How do I write code using the nls() function to depict the principal equation, to allow estimation of the parameters R, N, Q, and M from the mock measurement data? (Mock measurement data = lower cases letters with _j suffix, see below.)
To create mock data:
library(dplyr)
library(ggplot2)
### Generate mock data
# Equations:
# y = h*R + x*v*h
# x = (N-M)*exp(-Q*u) + M
# y = h*R + ((N-M)*exp(-Q*u) + M)*v*h
# y = h*R + v*h*(N-M)*exp(-Q*u) + v*h*M
### Variables have varying periodicity,
# and so can be approximated via different functions,
# with unique noise added to each to simulate variability:
# Variability for each variable
n <- 1000 # number of data points
t <- seq(0,4*pi,length.out = 1000)
a <- 3
b <- 2
y.norm <- rnorm(n)
u.norm <- rnorm(n)
u.unif <- runif(n)
v.norm <- rnorm(n)
v.unif <- runif(n)
amp <- 1
# Create reasonable values of mock variable data for all variables except h;
# I will calculate from known fixed values for R, N, Q, and M.
y <- 1.5*a*sin(b*t)+y.norm*amp-10 # Gaussian/normal error
u <- ((1*a*sin(11*b*t)+u.norm*amp)+(0.5*a*sin(13*b*t)+u.unif*amp)+7)/2
v <- 1/((2*a*sin(11*b*t)+v.norm*amp)+(1*a*sin(13*b*t)+v.unif*amp)+20)*800-25
# Put vectors in dataframe
dat <- data.frame("t" = t, "y" = y, "u" = u, "v" = v)

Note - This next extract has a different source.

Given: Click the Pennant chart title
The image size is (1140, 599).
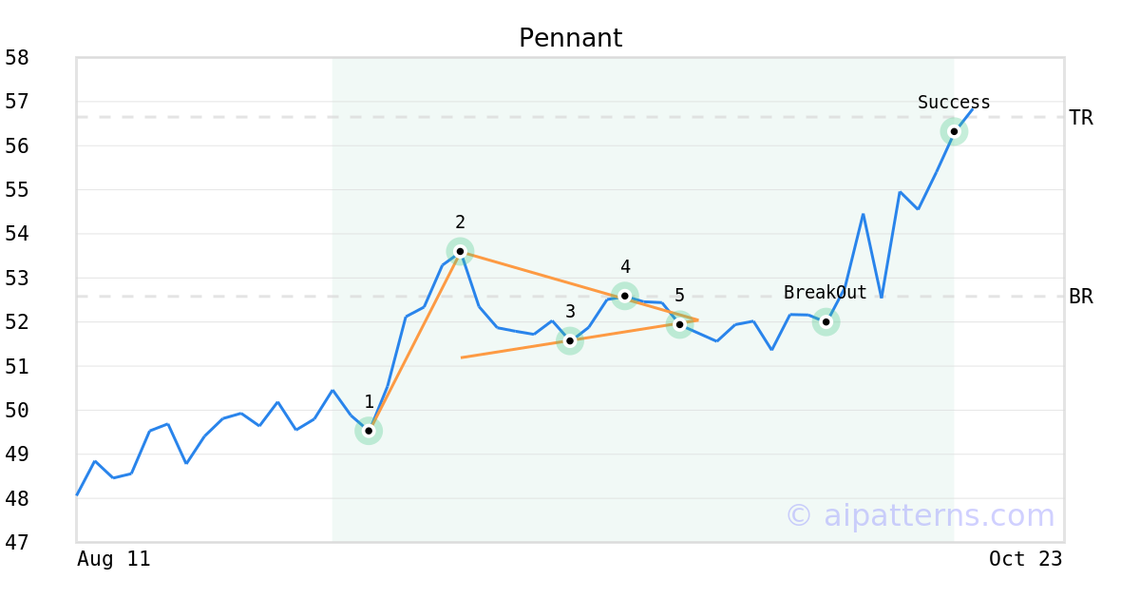Looking at the screenshot, I should point(570,38).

### Create reasonable values for constants:
R=0.5
N=1.12
Q=0.8
M=1
### Define final variable based on these constants and the previous
# mock variable data:
dat$h = y/(R + v*(N-M)*exp(-Q*dat$u))
### Gather data to plot relationships:
dat_gathered <- dat %>%
gather(-t, value = "value", key = "key")
### Plot data to check all mock variables:
ggplot(dat_gathered, aes(x = t, y = value, color = key)) + geom_line()
# Add small error (to simulate measurement error):
dat <- dat %>%
mutate(h_j = h + rnorm(h, sd=0.05)/(1/h)) %>%
mutate(u_j = u + rnorm(u, sd=0.05)/(1/u)) %>%
mutate(v_j = v + rnorm(v, sd=0.05)/(1/v)) %>%
mutate(y_j = y + rnorm(y, sd=0.05)/(1/y))
回答1:
nls
appears to work OK, but it looks like the solution (in terms of parameters) is non-unique ... or I made a mistake somewhere.
## parameter values chosen haphazardly
n1 <- nls(y ~ h_j*(R + v_j*((N-M)*exp(-Q*u_j)+M)),
start=list(R=1,N=2,M=1,Q=1),
data=dat)
## starting from known true values
true_vals <- c(R=0.5,N=1.12,Q=0.8,M=1)
n2 <- update(n1, start=as.list(true_vals))
round(cbind(coef(n1),coef(n2),true_vals),3)
true_vals
R 0.495 0.495 0.50
N 0.120 0.120 1.12
M 0.001 0.818 0.80
Q 0.818 0.001 1.00
Using AIC()
on the two fits shows they have essentially equivalent goodness of fits (and the predictions are almost identical), which suggests that there's some symmetry in your model that allows M
and Q
to be interchanged. I haven't thought about/looked at the equation hard enough to know why this would be the case.